By the early 1980s the Arpanet was still under military control. Even though several educational organizations were connected with the network, the majority of educational organizations were not. Unhappy with the situation people from within the Arpanet community and the US research institutions worked together to provide more widespread access to the network. In 1983 the US Department of Defense split the Arpanet in two: MILnet for military sites, and ARPAnet for civilian research sites. The split was made to separate the military's operations from the research communities, and thereby allowing the research sites to manage the network according to their own needs. By the mid-1980s it was apparent that the old network infrastructure was becoming obsolete, and in 1987 the managers of ARPA's network program decided the network had to be retired. The entire network was moved from the obsolete networking backbone over to private, civilian networks that had been set up during the 1980s. This new network was called the Internet. The entire Arpanet community was moved over the Internet.

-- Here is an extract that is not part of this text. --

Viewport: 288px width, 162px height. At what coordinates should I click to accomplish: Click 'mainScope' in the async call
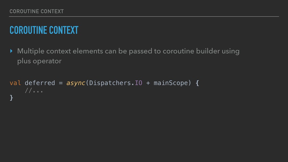[x=171, y=83]
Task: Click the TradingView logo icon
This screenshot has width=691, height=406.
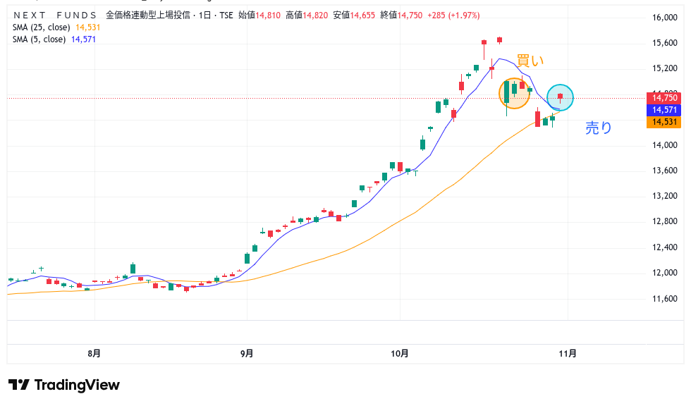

In 1984 leading contributors of the Network Working Group wrote a memo on Arpanet protocol policy, ARPA-Internet Protocol Policy [RFC902](Postel and Reynolds 1984). This document is the basis for forming the IETF in 1986. The task force would focus on long-range technical planning. Their work process is based around working groups and documents called Request For Comment, or RFC for short. The process is described in more detail by both Jane Abbate [ABBATE1999](1999), Eric Monteiro [MONTEIRO1998](1998), and Scott McKusick [MCKUSICK1999](1999), but originally defined in RFC 1310 [RFC1310](Chapin 1993) and revised in RFC 1602 [RFC1602](Huitema and Gross 1994).
Working groups within the IETF coordinates their activities through e-mail. The task force itself holds meetings several times a year. The principle is that standards for the Internet are developed through consensus, after discussion among all interested parties and after proposed protocols have been tested in practice. That any one individua can participate in the IETF's activities, is to ensure that all interested parties really do get to express their view. Throughout the process the proposals are to be published electronically as Requests For Comments.
Is the IETF a hacker community? They don't view themselves accordingly, but their culture is very similar to technical hacker communities. They share information freely, and cooperate to develop joint infrastructure. I would claim, along others, that the IETF fits within an understanding of hacking as a collective way of developing and exploring technology. Its ties with other hacker communities are clear, with similarities from both the MIT hackers and the Berkeley Unix hacking communities.